**EXERCISE TASK:** Please copy out the items from the beginning through the line containing "Close (353, 15)", keeping each line identical to the original.

— Start RECORDS SHOWN —

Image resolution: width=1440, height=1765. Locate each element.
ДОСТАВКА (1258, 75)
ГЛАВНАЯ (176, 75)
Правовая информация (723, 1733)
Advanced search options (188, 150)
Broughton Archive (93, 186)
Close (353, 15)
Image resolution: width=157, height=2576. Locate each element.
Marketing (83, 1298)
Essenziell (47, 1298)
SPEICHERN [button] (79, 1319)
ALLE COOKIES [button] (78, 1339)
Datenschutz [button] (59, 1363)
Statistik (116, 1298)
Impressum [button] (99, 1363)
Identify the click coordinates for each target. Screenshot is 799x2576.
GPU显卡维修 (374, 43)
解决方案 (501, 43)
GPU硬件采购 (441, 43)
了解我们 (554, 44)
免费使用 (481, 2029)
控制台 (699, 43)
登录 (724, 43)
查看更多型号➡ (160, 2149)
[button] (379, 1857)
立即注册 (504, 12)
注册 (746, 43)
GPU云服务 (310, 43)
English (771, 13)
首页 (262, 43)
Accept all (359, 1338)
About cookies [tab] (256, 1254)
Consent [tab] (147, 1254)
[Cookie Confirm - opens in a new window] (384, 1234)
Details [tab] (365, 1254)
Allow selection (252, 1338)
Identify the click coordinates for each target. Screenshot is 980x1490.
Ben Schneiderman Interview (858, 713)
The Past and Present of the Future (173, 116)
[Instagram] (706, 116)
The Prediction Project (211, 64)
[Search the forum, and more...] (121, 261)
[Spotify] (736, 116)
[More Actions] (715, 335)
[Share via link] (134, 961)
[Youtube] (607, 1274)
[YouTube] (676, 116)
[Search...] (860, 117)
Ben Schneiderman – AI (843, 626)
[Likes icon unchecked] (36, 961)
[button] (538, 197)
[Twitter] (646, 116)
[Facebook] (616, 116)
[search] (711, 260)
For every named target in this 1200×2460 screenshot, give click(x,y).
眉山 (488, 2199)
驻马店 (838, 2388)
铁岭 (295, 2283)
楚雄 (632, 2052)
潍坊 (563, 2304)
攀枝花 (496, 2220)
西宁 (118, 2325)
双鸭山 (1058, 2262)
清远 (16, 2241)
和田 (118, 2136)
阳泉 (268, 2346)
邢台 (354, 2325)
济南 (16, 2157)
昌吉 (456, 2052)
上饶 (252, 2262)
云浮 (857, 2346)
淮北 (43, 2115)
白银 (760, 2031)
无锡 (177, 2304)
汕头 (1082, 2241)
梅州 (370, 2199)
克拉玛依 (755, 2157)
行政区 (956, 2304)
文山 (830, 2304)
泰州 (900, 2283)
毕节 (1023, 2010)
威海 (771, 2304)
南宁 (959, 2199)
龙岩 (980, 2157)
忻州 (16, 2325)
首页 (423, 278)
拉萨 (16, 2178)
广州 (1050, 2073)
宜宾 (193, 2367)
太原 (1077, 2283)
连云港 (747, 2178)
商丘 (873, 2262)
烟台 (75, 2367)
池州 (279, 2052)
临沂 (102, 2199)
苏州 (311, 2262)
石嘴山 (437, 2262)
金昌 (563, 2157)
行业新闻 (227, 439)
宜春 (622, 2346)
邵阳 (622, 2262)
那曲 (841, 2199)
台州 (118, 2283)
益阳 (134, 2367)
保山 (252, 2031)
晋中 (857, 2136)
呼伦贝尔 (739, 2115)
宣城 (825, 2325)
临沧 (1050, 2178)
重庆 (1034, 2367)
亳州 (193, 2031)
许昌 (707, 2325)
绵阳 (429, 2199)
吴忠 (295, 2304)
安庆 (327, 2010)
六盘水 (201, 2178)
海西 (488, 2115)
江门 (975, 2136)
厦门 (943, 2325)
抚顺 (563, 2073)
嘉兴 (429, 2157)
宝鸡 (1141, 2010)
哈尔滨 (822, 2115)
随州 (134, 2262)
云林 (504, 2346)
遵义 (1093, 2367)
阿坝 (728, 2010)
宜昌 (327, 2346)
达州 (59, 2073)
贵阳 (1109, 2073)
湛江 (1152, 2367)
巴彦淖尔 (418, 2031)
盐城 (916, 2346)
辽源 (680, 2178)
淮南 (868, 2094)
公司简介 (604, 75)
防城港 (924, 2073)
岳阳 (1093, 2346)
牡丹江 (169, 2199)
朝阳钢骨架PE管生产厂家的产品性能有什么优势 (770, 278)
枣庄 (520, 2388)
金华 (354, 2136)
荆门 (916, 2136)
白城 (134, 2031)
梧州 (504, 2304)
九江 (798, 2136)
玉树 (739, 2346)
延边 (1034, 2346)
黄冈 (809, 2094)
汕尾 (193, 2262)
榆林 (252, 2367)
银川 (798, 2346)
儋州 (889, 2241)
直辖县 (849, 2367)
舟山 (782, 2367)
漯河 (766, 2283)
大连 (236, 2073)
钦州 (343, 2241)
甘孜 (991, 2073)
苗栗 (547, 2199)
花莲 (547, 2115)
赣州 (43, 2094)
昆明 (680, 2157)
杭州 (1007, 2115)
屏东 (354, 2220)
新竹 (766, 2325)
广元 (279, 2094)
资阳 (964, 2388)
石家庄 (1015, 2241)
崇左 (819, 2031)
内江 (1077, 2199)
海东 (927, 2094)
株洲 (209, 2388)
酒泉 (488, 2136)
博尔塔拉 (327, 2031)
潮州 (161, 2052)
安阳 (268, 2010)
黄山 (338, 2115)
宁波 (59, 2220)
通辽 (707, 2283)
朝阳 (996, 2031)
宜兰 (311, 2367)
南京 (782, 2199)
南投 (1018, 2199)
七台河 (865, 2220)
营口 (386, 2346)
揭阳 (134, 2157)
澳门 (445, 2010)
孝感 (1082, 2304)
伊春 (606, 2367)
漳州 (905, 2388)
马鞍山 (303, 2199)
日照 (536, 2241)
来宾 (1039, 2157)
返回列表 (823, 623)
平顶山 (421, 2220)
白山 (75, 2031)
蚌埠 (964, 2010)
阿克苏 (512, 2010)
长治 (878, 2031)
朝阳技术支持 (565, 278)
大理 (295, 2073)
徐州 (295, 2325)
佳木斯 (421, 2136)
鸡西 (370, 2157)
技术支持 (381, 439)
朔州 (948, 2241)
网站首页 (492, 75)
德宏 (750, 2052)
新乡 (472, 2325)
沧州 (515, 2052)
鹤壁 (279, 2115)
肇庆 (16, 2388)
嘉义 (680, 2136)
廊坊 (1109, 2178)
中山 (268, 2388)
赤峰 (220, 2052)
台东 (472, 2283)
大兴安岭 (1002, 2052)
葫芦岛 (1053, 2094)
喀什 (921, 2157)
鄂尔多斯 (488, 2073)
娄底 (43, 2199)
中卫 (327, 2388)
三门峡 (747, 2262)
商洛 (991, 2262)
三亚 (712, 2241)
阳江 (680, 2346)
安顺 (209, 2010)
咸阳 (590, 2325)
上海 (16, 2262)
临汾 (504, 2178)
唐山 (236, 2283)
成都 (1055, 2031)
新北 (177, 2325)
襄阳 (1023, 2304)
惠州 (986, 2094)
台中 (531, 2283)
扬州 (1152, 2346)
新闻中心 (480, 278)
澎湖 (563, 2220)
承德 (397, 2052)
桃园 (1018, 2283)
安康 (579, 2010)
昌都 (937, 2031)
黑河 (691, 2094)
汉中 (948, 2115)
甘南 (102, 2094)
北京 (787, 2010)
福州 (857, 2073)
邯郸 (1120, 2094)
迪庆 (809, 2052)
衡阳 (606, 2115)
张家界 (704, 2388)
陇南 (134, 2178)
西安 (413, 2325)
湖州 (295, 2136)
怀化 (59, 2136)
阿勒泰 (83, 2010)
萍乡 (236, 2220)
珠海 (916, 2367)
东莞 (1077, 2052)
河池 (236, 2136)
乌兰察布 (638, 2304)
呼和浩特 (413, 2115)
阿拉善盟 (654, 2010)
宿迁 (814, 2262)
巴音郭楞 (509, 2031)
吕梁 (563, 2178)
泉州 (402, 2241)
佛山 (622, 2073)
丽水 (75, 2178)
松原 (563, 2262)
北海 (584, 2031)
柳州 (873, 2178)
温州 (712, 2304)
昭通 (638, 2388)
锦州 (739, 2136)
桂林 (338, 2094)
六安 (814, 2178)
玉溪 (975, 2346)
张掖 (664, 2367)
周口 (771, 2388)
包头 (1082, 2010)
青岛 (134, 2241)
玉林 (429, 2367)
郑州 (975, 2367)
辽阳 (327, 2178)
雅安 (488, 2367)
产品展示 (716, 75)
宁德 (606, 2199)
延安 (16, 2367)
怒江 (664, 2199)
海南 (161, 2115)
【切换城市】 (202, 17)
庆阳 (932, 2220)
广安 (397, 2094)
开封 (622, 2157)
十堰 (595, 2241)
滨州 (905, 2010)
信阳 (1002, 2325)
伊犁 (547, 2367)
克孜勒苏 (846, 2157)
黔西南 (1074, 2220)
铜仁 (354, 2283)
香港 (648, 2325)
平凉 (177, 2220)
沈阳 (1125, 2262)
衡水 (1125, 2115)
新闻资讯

— End RECORDS SHOWN —

**RESULT FOR THIS TASK:**
Image resolution: width=1440, height=1765. Locate each element.
ДОСТАВКА (1258, 75)
ГЛАВНАЯ (176, 75)
Правовая информация (723, 1733)
Advanced search options (188, 150)
Broughton Archive (93, 186)
Close (353, 15)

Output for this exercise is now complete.